(Screenshot grounding data)
_ _ _ _

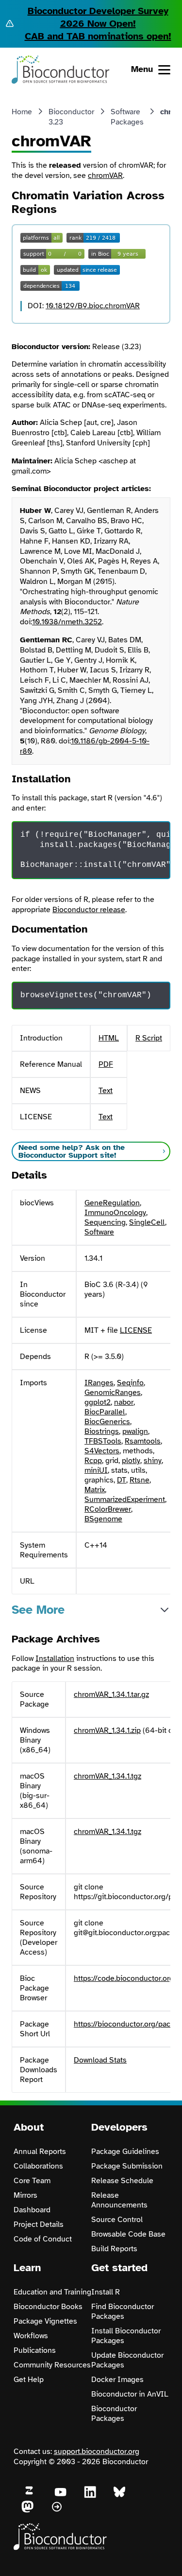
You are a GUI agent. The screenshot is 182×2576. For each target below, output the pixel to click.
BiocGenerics (107, 1422)
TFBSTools (102, 1441)
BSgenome (103, 1519)
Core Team (32, 2181)
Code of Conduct (43, 2239)
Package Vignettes (45, 2321)
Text (106, 1090)
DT (121, 1480)
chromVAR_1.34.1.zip (107, 1730)
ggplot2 (97, 1402)
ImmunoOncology (115, 1212)
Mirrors (25, 2195)
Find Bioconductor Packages (122, 2311)
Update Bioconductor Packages (127, 2360)
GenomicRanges (112, 1392)
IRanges (99, 1383)
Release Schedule (122, 2181)
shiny (153, 1460)
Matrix (94, 1490)
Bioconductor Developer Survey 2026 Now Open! (98, 17)
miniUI (96, 1470)
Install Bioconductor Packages (126, 2336)
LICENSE (136, 1330)
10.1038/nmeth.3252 (67, 622)
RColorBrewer (107, 1509)
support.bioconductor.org (96, 2451)
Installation (54, 1658)
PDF (106, 1064)
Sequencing (105, 1222)
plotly (131, 1460)
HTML (109, 1038)
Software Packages (127, 117)
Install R (105, 2292)
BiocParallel (104, 1412)
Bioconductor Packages (114, 2413)
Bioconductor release (88, 910)
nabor (123, 1402)
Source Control (117, 2219)
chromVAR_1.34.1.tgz (107, 1776)
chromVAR (105, 175)
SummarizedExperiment (124, 1499)
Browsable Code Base (128, 2234)
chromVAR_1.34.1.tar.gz (111, 1694)
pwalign (135, 1431)
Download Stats (100, 2060)
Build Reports (114, 2249)
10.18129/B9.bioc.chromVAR (93, 306)
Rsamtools (143, 1441)
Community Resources (52, 2365)
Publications (35, 2350)
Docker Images (117, 2379)
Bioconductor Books (48, 2306)
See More (38, 1609)
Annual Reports (40, 2151)
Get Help (29, 2379)
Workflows (31, 2336)
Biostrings (101, 1431)
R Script (148, 1038)
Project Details (39, 2224)
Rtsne (139, 1480)
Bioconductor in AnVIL (129, 2394)
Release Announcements (119, 2200)
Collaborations (38, 2166)
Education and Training (52, 2292)
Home (22, 112)
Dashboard (32, 2210)
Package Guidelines (125, 2151)
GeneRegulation (112, 1203)
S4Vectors (101, 1451)
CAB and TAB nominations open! (98, 36)
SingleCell (147, 1222)
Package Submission (127, 2166)
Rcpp (93, 1460)
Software (99, 1232)
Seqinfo (130, 1383)
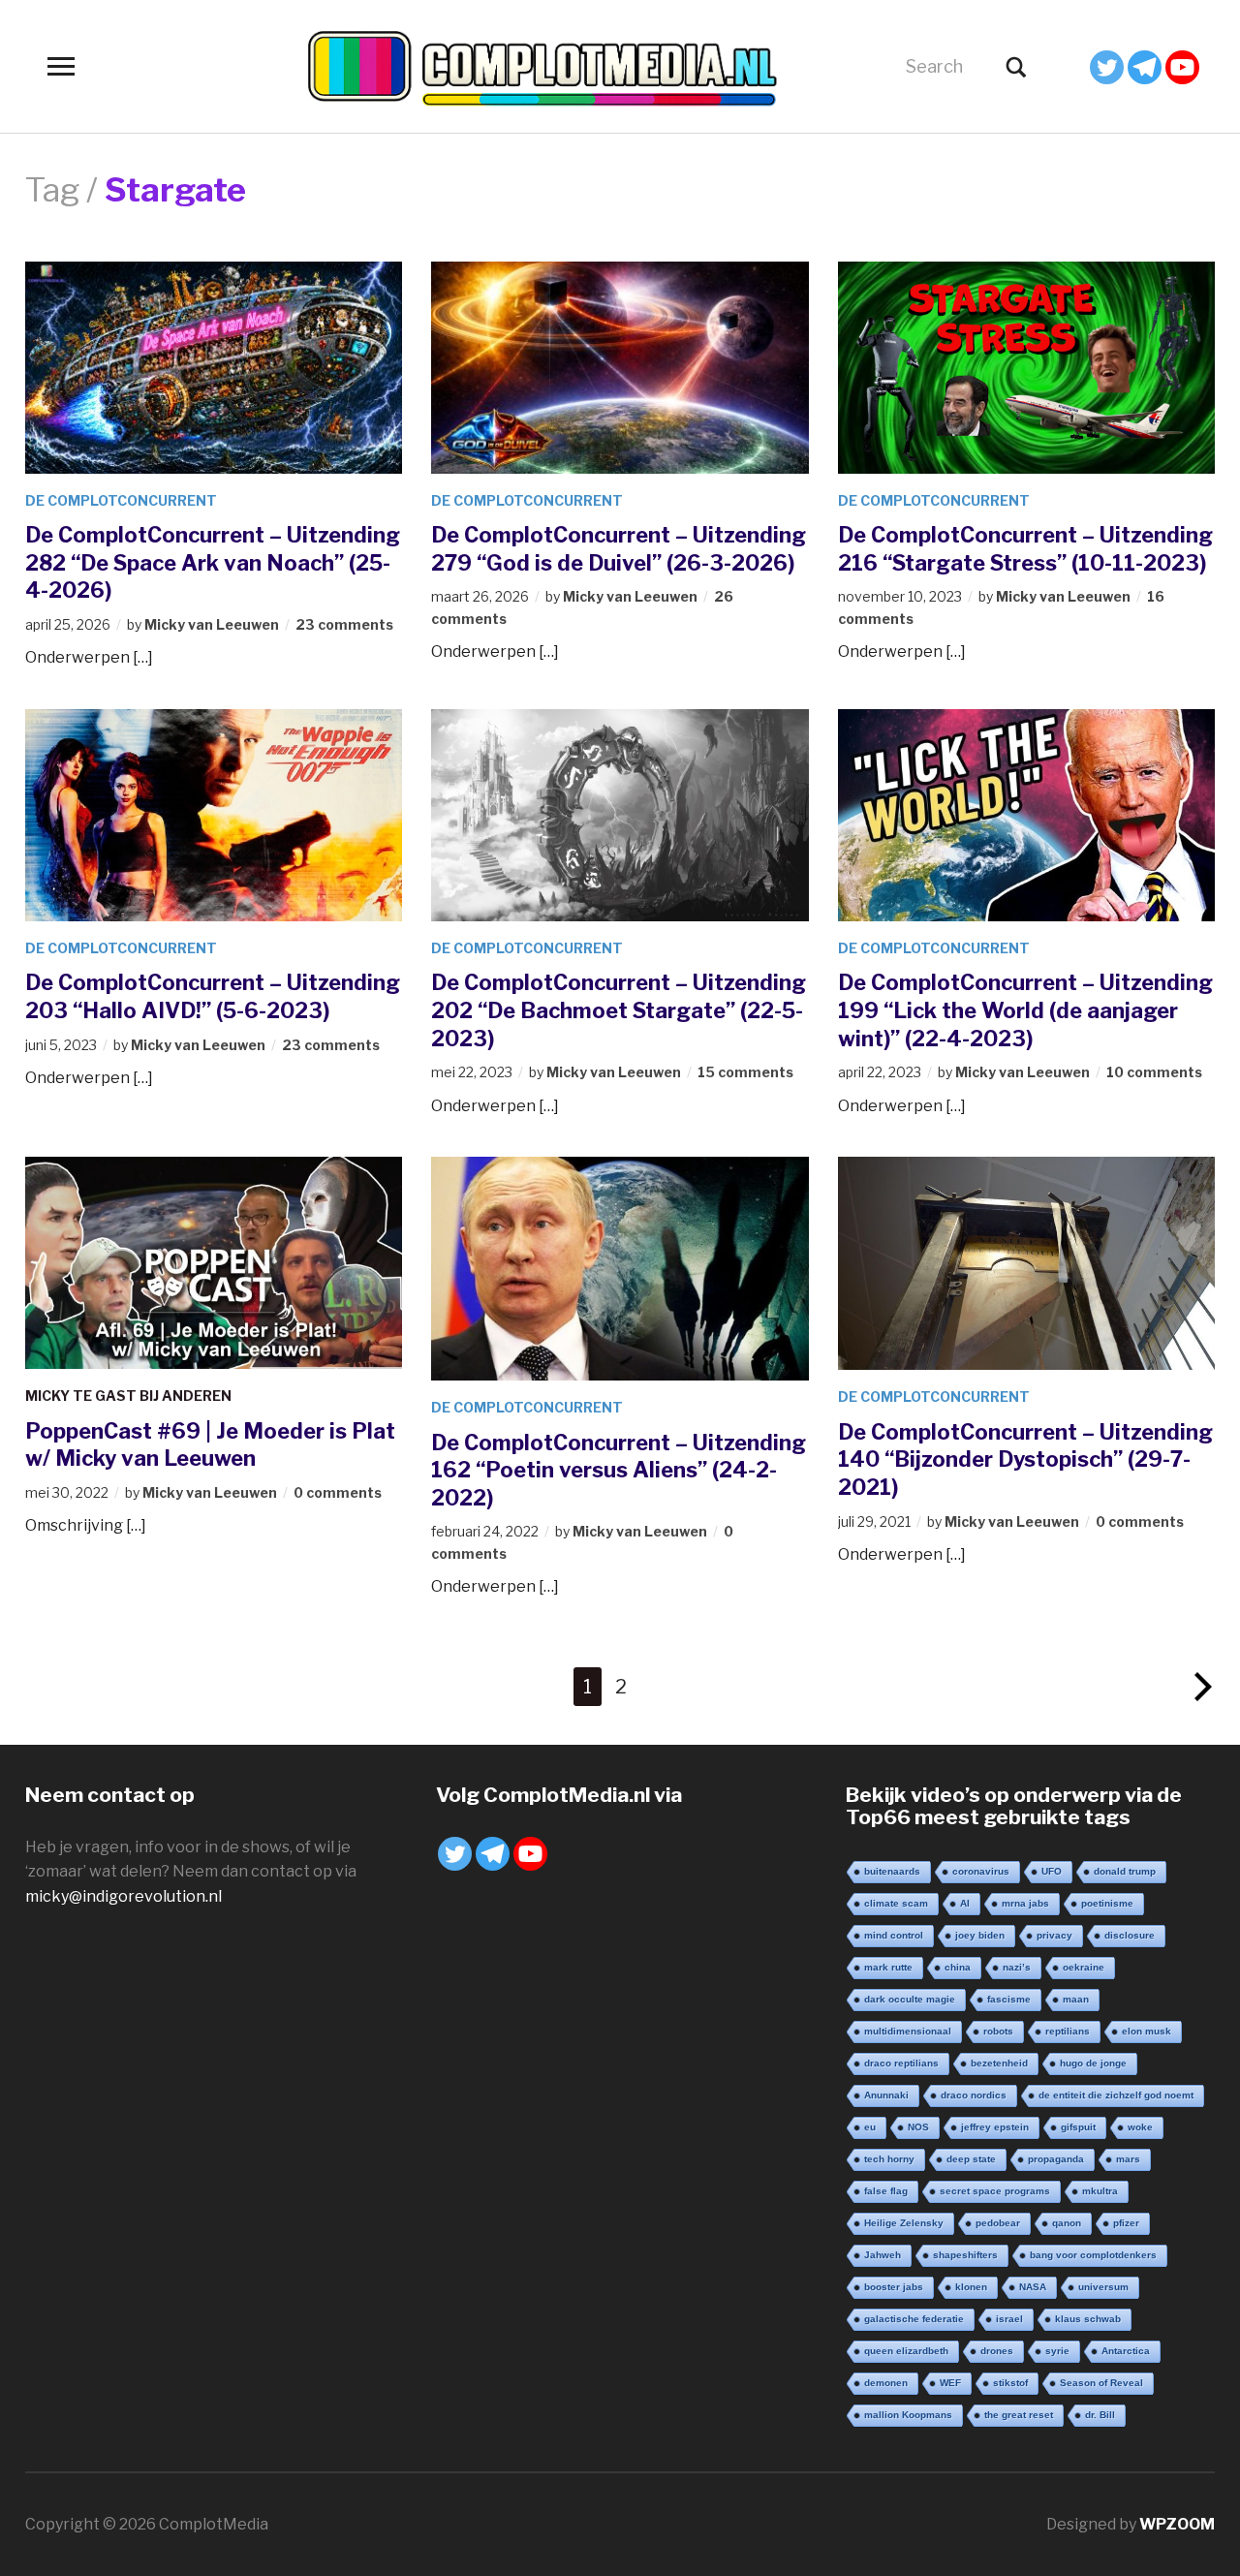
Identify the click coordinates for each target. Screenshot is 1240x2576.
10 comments (1154, 1072)
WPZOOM (1177, 2524)
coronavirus (980, 1871)
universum (1103, 2286)
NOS (918, 2127)
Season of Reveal (1101, 2382)
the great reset (1018, 2414)
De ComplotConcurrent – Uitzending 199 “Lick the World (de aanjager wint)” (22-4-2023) (1025, 1010)
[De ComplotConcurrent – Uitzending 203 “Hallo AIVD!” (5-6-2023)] (214, 814)
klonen (971, 2286)
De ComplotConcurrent (121, 500)
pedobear (998, 2223)
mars (1128, 2159)
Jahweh (882, 2255)
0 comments (338, 1492)
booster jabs (893, 2286)
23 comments (344, 624)
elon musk (1146, 2031)
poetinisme (1107, 1903)
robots (998, 2031)
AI (965, 1903)
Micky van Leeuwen (211, 624)
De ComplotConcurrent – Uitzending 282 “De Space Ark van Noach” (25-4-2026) (212, 562)
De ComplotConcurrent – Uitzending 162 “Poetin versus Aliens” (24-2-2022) (618, 1470)
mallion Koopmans (908, 2414)
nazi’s (1017, 1967)
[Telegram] (1145, 67)
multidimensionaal (907, 2031)
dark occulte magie (909, 1999)
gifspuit (1078, 2127)
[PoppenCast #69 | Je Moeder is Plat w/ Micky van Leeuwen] (214, 1262)
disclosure (1129, 1935)
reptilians (1067, 2031)
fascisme (1009, 1999)
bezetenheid (999, 2063)
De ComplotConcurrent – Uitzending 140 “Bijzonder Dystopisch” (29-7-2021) (1025, 1459)
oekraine (1083, 1967)
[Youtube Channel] (1182, 67)
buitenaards (892, 1871)
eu (870, 2127)
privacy (1054, 1935)
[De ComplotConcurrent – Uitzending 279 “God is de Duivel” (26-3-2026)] (620, 366)
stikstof (1010, 2382)
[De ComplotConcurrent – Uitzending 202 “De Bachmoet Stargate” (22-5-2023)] (620, 814)
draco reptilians (901, 2063)
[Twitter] (1107, 67)
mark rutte (888, 1967)
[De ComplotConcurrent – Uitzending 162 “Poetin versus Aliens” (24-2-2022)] (620, 1267)
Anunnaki (886, 2095)
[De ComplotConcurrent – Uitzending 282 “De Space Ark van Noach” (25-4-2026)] (214, 366)
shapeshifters (965, 2255)
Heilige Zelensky (904, 2223)
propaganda (1056, 2159)
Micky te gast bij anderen (128, 1395)
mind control (893, 1935)
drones (996, 2350)
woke (1140, 2127)
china (958, 1967)
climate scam (896, 1903)
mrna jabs (1025, 1903)
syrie (1057, 2350)
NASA (1032, 2286)
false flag (886, 2191)
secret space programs (995, 2191)
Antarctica (1125, 2350)
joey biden (980, 1935)
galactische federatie (914, 2318)
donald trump (1125, 1871)
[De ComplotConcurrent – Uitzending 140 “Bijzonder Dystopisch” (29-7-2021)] (1027, 1262)
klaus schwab (1088, 2318)
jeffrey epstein (995, 2127)
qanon (1066, 2223)
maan (1076, 1999)
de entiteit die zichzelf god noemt (1116, 2095)
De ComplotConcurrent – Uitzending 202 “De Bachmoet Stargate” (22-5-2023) (618, 1010)
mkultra (1100, 2191)
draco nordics (974, 2095)
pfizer (1126, 2223)
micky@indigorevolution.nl (123, 1896)
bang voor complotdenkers (1093, 2255)
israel (1009, 2318)
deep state (971, 2159)
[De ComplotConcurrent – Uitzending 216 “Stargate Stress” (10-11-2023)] (1027, 366)
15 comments (745, 1072)
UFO (1051, 1871)
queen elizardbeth (906, 2350)
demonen (886, 2382)
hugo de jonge (1093, 2063)
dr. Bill (1100, 2414)
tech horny (889, 2159)
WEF (950, 2382)
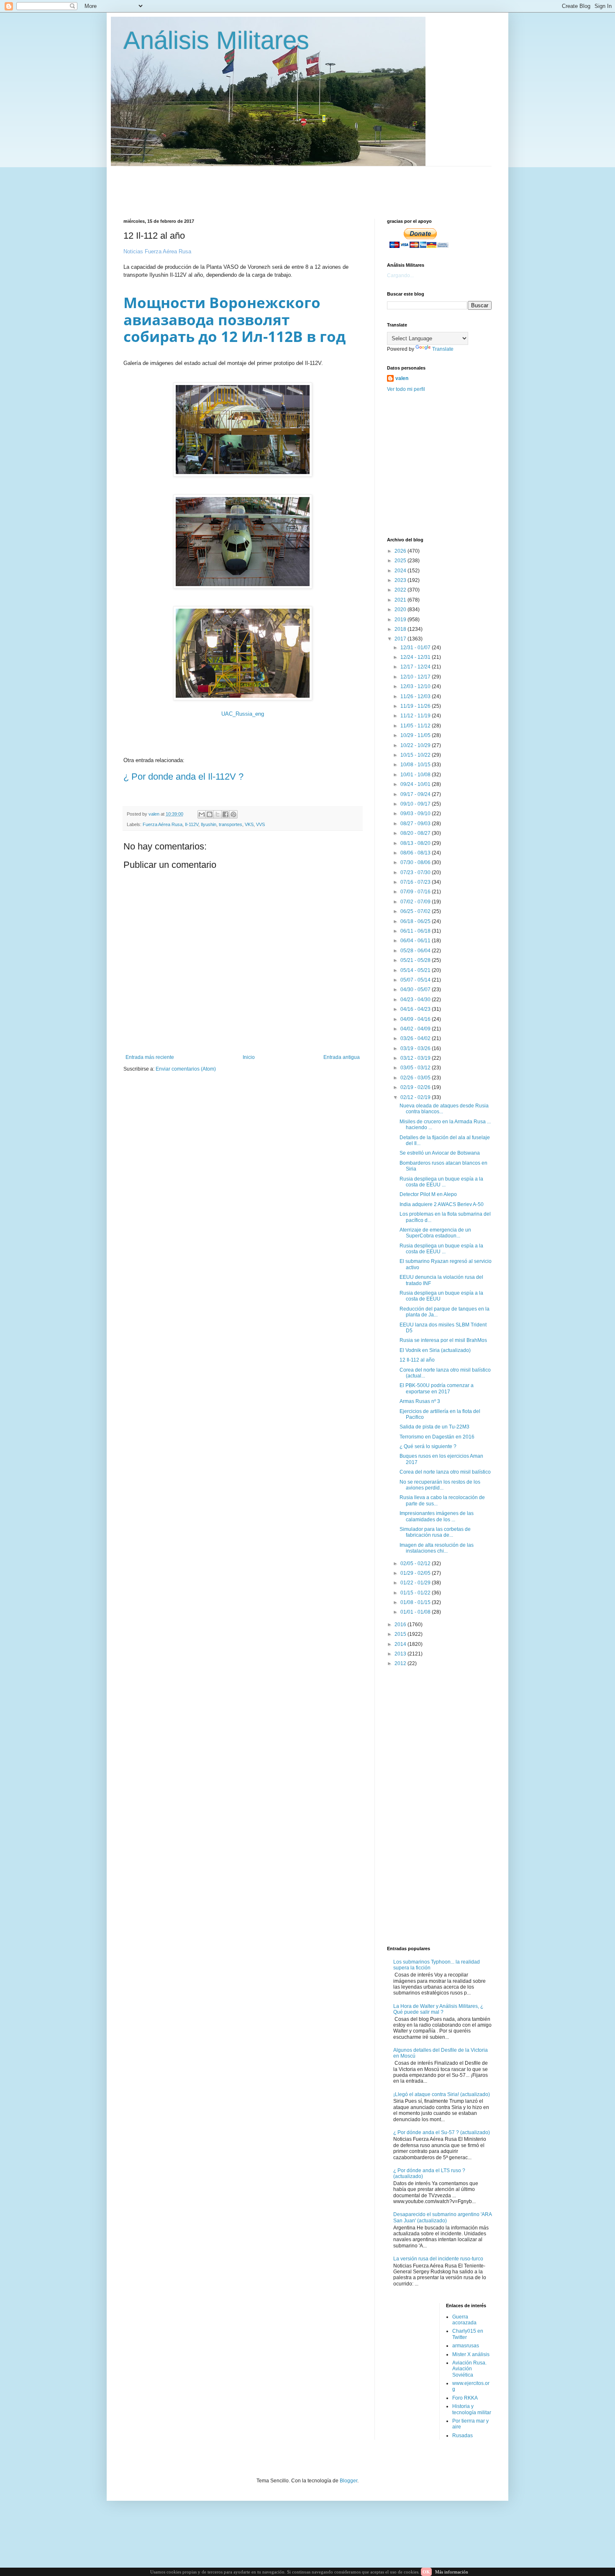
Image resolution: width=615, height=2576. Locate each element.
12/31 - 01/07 (416, 647)
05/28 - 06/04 (416, 951)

_ _ _ _

- Try it
The entries above are to be restated verbatim, with no pictures carried over.

- Exercise output
You are a GUI agent. The screenshot is 182×2576. For each target below, output the pixel to click.
BiocGenerics (107, 1422)
TFBSTools (102, 1441)
BSgenome (103, 1519)
Core Team (32, 2181)
Code of Conduct (43, 2239)
Package Vignettes (45, 2321)
Text (106, 1090)
DT (121, 1480)
chromVAR_1.34.1.zip (107, 1730)
ggplot2 (97, 1402)
ImmunoOncology (115, 1212)
Mirrors (25, 2195)
Find Bioconductor Packages (122, 2311)
Update Bioconductor Packages (127, 2360)
GenomicRanges (112, 1392)
IRanges (99, 1383)
Release Schedule (122, 2181)
shiny (153, 1460)
Matrix (94, 1490)
Bioconductor Developer Survey 2026 Now Open! (98, 17)
miniUI (96, 1470)
Install Bioconductor Packages (126, 2336)
LICENSE (136, 1330)
10.1038/nmeth.3252 (67, 622)
RColorBrewer (107, 1509)
support.bioconductor.org (96, 2451)
Installation (54, 1658)
PDF (106, 1064)
Sequencing (105, 1222)
plotly (131, 1460)
HTML (109, 1038)
Software Packages (127, 117)
Install R (105, 2292)
BiocParallel (104, 1412)
Bioconductor Packages (114, 2413)
Bioconductor release (88, 910)
nabor (123, 1402)
Source Control (117, 2219)
chromVAR_1.34.1.tgz (107, 1776)
chromVAR (105, 175)
SummarizedExperiment (124, 1499)
Browsable Code Base (128, 2234)
chromVAR_1.34.1.tar.gz (111, 1694)
pwalign (135, 1431)
Download Stats (100, 2060)
Build Reports (114, 2249)
10.18129/B9.bioc.chromVAR (93, 306)
Rsamtools (143, 1441)
Community Resources (52, 2365)
Publications (35, 2350)
Docker Images (117, 2379)
Bioconductor Books (48, 2306)
See More (38, 1609)
Annual Reports (40, 2151)
Get Help (29, 2379)
Workflows (31, 2336)
Biostrings (101, 1431)
R Script (148, 1038)
Project Details (39, 2224)
Rtsne (139, 1480)
Bioconductor in AnVIL (129, 2394)
Release Announcements (119, 2200)
Collaborations (38, 2166)
Education and Training (52, 2292)
Home (22, 112)
Dashboard (32, 2210)
Package Guidelines (125, 2151)
GeneRegulation (112, 1203)
S4Vectors (101, 1451)
CAB and TAB nominations open! (98, 36)
SingleCell (147, 1222)
Package Submission (127, 2166)
Rcpp (93, 1460)
Software (99, 1232)
Seqinfo (130, 1383)
Identify the click coordinates for each target. Screenshot is 1240x2576.
10 comments (1154, 1072)
WPZOOM (1177, 2524)
coronavirus (980, 1871)
universum (1103, 2286)
NOS (918, 2127)
Season of Reveal (1101, 2382)
the great reset (1018, 2414)
De ComplotConcurrent – Uitzending 199 “Lick the World (de aanjager wint)” (22-4-2023) (1025, 1010)
[De ComplotConcurrent – Uitzending 203 “Hallo AIVD!” (5-6-2023)] (214, 814)
klonen (971, 2286)
De ComplotConcurrent (121, 500)
pedobear (998, 2223)
mars (1128, 2159)
Jahweh (882, 2255)
0 comments (338, 1492)
booster jabs (893, 2286)
23 comments (344, 624)
elon musk (1146, 2031)
poetinisme (1107, 1903)
robots (998, 2031)
AI (965, 1903)
Micky van Leeuwen (211, 624)
De ComplotConcurrent – Uitzending 282 “De Space Ark van Noach” (25-4-2026) (212, 562)
De ComplotConcurrent – Uitzending 162 “Poetin versus Aliens” (24-2-2022) (618, 1470)
mallion Koopmans (908, 2414)
nazi’s (1017, 1967)
[Telegram] (1145, 67)
multidimensionaal (907, 2031)
dark occulte magie (909, 1999)
gifspuit (1078, 2127)
[PoppenCast #69 | Je Moeder is Plat w/ Micky van Leeuwen] (214, 1262)
disclosure (1129, 1935)
reptilians (1067, 2031)
fascisme (1009, 1999)
bezetenheid (999, 2063)
De ComplotConcurrent – Uitzending 140 “Bijzonder Dystopisch” (29-7-2021) (1025, 1459)
oekraine (1083, 1967)
[Youtube Channel] (1182, 67)
buitenaards (892, 1871)
eu (870, 2127)
privacy (1054, 1935)
[De ComplotConcurrent – Uitzending 279 “God is de Duivel” (26-3-2026)] (620, 366)
stikstof (1010, 2382)
[De ComplotConcurrent – Uitzending 202 “De Bachmoet Stargate” (22-5-2023)] (620, 814)
draco reptilians (901, 2063)
[Twitter] (1107, 67)
mark rutte (888, 1967)
[De ComplotConcurrent – Uitzending 162 “Poetin versus Aliens” (24-2-2022)] (620, 1267)
Anunnaki (886, 2095)
[De ComplotConcurrent – Uitzending 282 “De Space Ark van Noach” (25-4-2026)] (214, 366)
shapeshifters (965, 2255)
Heilige Zelensky (904, 2223)
propaganda (1056, 2159)
Micky te gast bij anderen (128, 1395)
mind control (893, 1935)
drones (996, 2350)
woke (1140, 2127)
china (958, 1967)
climate scam (896, 1903)
mrna jabs (1025, 1903)
syrie (1057, 2350)
NASA (1032, 2286)
false flag (886, 2191)
secret space programs (995, 2191)
Antarctica (1125, 2350)
joey biden (980, 1935)
galactische federatie (914, 2318)
donald trump (1125, 1871)
[De ComplotConcurrent – Uitzending 140 “Bijzonder Dystopisch” (29-7-2021)] (1027, 1262)
klaus schwab (1088, 2318)
jeffrey epstein (995, 2127)
qanon (1066, 2223)
maan (1076, 1999)
de entiteit die zichzelf god noemt (1116, 2095)
De ComplotConcurrent – Uitzending 202 “De Bachmoet Stargate” (22-5-2023) (618, 1010)
mkultra (1100, 2191)
draco nordics (974, 2095)
pfizer (1126, 2223)
micky@indigorevolution.nl (123, 1896)
bang voor complotdenkers (1093, 2255)
israel (1009, 2318)
deep state (971, 2159)
[De ComplotConcurrent – Uitzending 216 “Stargate Stress” (10-11-2023)] (1027, 366)
15 comments (745, 1072)
UFO (1051, 1871)
queen elizardbeth (906, 2350)
demonen (886, 2382)
hugo de jonge (1093, 2063)
dr. Bill (1100, 2414)
tech horny (889, 2159)
WEF (950, 2382)
Image resolution: width=615, height=2576. Locate each element.
12/31 - 01/07 (416, 647)
05/28 - 06/04 (416, 951)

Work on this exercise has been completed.